Reportagem ouviu Eugenio Bucci, um dos principais pesquisadores de comunicação do País

Imagens religiosas de ato bolsonarista feitas por IA são 'fantasia autoritária', diz especialista Reportagem ouviu Eugenio Bucci
Foto: Twitter

VIA ESTADÃO – Antes das redes sociais começarem a repercutir as primeiras fotos dos apoiadores de Jair Bolsonaro (PL) na Paulista, imagens de uma avenida tomada de verde e amarelo já circulavam na manhã deste domingo (25). Além da multidão, entretanto, também estavam representados anjos iluminados descendo do céu e uma figura mítica do que parece ser um cavaleiro em uma armadura, com asas abertas e empunhando uma espada.

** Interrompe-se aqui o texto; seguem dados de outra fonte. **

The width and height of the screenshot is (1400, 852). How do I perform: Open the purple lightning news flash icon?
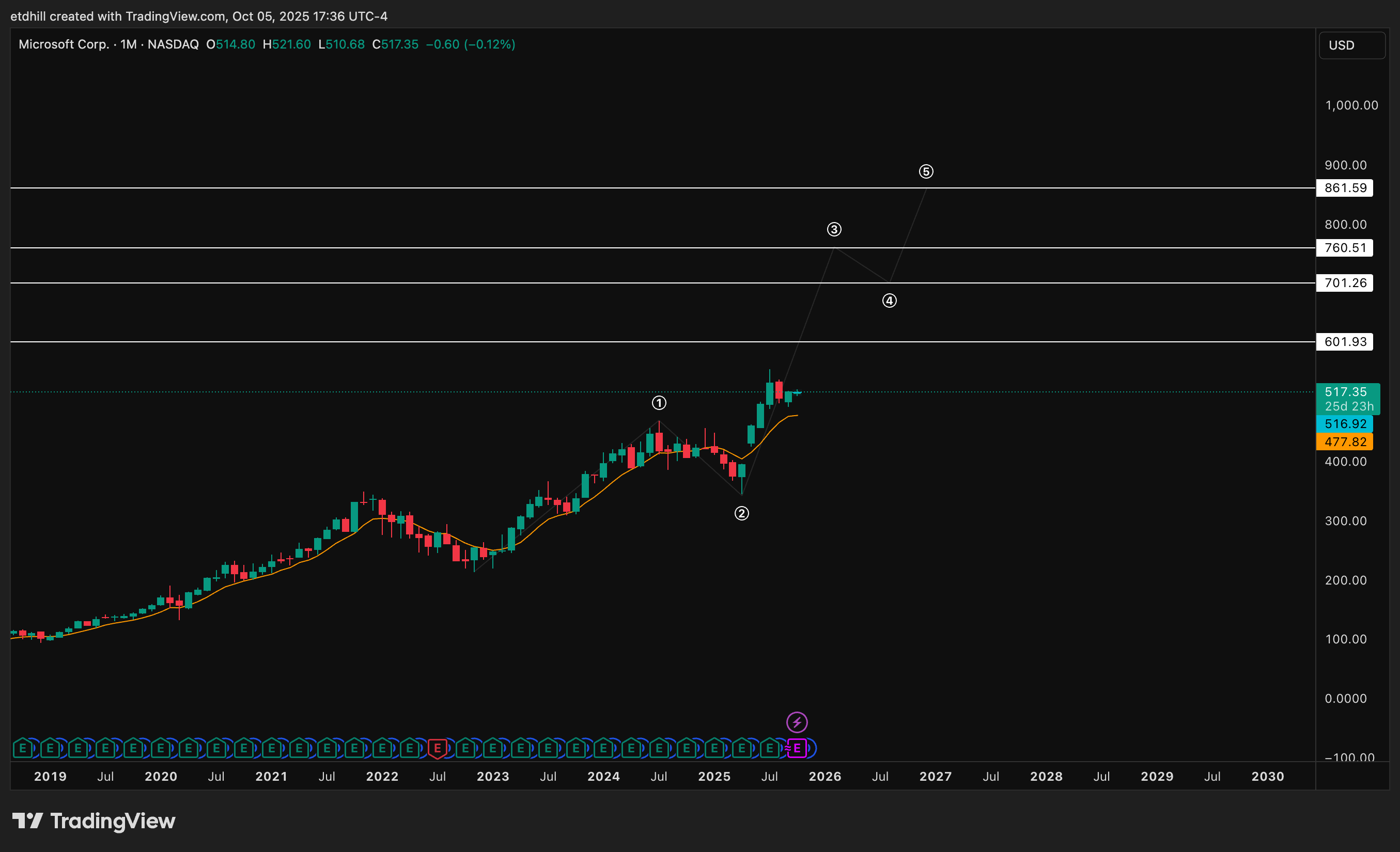(797, 722)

As figuras, míticas ou religiosas, sempre no topo. O povo, abaixo. A posição hierárquica não é coincidência, segundo Eugenio Bucci, professor da Universidade de São Paulo (USP), um dos maiores pesquisadores de comunicação do País e colunista do Estadão.

“Existe uma espécie de nostalgia do autoritarismo, que tem a ver com ressentimento, com ódio direcionado contra o sistema político, com uma ideia de que a violência é mais eficiente na gestão dos assuntos públicos. Tudo isso se combina na produção dessas imagens”, disse o professor.

Apesar de criadas por IA, as imagens retomam um imaginário que há muito é evocado na história do País, explica o professor. “Muita gente fala que esses movimentos evocam uma certa nostalgia da ditadura militar, mas, algumas vezes, são ordens autoritárias já anteriores”, disse Bucci, que aponta similaridades entre as imagens bolsonaristas e o que chama de “soluções de poder” preconizadas por passagens bíblicas do Velho Testamento e utilizadas também por Getúlio Vargas durante o Estado Novo.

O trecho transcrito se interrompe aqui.